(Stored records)
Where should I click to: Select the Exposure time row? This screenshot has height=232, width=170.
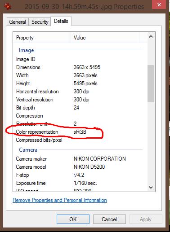point(81,183)
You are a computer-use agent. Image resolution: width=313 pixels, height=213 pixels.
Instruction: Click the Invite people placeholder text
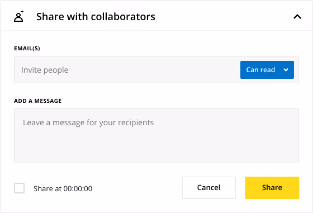(x=45, y=70)
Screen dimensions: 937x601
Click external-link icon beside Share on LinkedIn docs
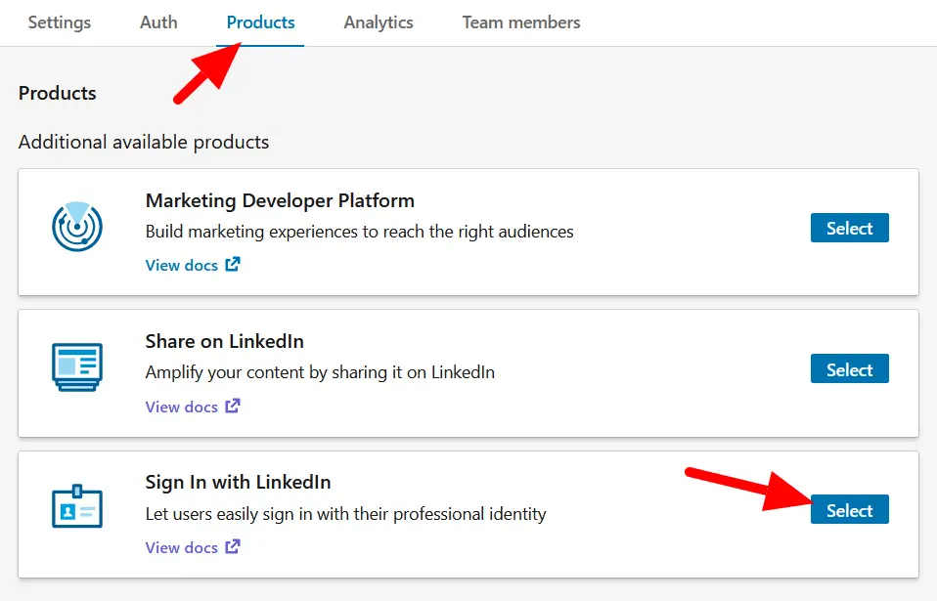tap(233, 406)
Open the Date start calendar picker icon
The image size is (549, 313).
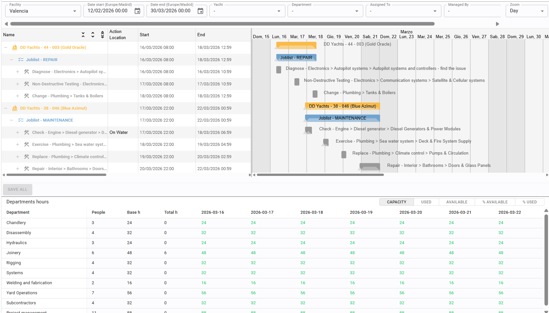pyautogui.click(x=137, y=11)
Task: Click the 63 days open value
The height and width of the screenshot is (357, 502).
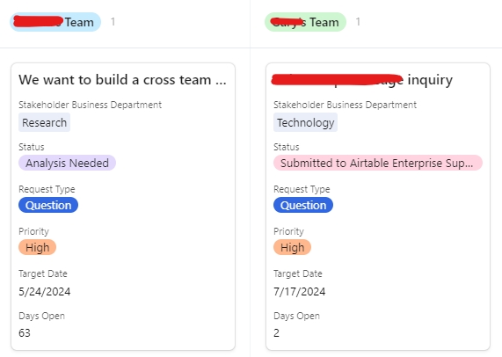Action: click(x=25, y=333)
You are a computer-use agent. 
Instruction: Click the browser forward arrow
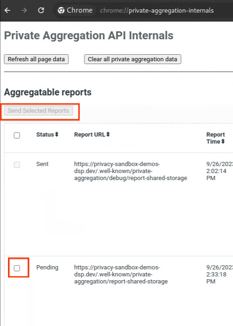point(24,10)
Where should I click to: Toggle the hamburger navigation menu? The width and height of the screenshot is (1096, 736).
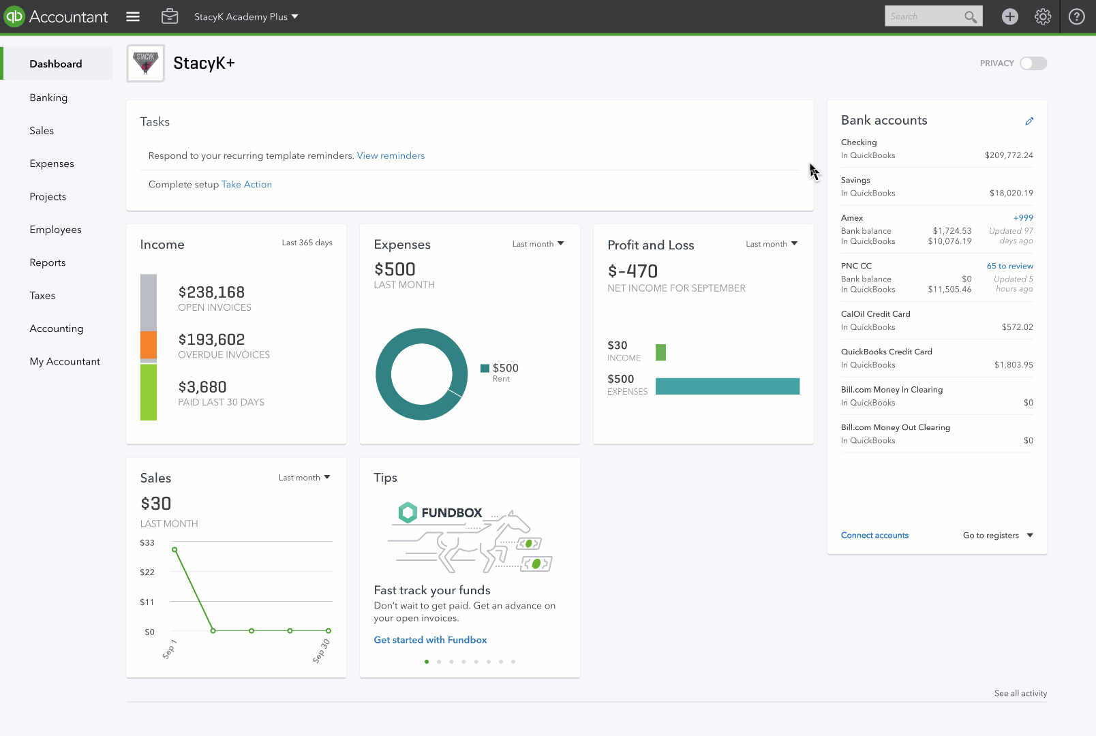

Problem to work on
All lines from the start of the entries above through the line containing "Open the Date start calendar picker icon" must be transcribed exactly, both ends included, and no picture may be copied.

Written answer
Where should I click to: Select the Exposure time row? This screenshot has height=232, width=170.
point(81,183)
You are a computer-use agent. Image resolution: width=313 pixels, height=213 pixels.
Instruction: Click the Invite people placeholder text
(x=45, y=70)
Screen dimensions: 937x601
Click external-link icon beside Share on LinkedIn docs
tap(233, 406)
Open the Date start calendar picker icon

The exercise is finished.